The graduate reading describes experiments using an implementation of the onion layers of a point set (an \(n\times n\) grid) that repeatedly uses Graham scan to find and remove one layer at a time. (They used this method because it was fast enough, and easier to implement than faster algorithms.)
1. What would be the running time of this repeated Graham scan algorithm, in the worst case, on an input that has the same size (\(n^2\) points) but is not necessarily a grid?

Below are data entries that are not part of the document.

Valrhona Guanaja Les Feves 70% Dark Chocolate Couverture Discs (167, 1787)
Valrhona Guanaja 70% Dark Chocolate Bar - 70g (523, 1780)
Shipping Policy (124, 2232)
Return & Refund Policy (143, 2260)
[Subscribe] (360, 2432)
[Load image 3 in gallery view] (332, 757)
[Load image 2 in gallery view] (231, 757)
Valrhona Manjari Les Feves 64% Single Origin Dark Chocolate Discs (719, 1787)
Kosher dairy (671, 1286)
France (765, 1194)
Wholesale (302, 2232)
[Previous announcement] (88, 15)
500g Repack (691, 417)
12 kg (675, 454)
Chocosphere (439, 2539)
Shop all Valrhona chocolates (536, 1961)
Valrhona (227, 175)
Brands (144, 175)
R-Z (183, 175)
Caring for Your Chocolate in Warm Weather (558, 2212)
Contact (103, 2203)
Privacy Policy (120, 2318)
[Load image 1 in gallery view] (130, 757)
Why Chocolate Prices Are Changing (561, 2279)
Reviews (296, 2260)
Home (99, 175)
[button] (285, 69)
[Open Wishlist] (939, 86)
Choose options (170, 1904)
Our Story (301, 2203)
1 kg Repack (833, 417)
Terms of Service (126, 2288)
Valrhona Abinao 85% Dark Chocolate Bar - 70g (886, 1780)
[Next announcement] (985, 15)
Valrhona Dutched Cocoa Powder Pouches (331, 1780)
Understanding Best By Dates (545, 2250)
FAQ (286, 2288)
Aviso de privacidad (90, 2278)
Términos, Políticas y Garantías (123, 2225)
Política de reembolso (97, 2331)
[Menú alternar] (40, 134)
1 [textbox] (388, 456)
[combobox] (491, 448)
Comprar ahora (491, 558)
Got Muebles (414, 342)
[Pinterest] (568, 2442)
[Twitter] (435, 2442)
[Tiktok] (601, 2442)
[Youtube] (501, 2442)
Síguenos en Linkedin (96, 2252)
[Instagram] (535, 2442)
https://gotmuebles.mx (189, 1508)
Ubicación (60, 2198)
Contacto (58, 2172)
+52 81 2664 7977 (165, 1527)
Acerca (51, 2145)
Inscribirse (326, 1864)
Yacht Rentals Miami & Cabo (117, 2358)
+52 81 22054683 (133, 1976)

2. The paper instead states (near the start of section 3) that, for their experiments on a grid, the algorithm takes the smaller time bound \(O(n^{7/3})\). This improved runtime is smaller than the answer to part (a) for three reasons. One reason is that they apply Graham scan to subsets of only \(O(n)\) points, formed by including only two extreme points in each row of the grid. A second reason (the reason there is no log in the time bound) is that these subsets of points are already sorted, and do not need the sorting step of Graham scan. What is the third reason the algorithm is faster for grids?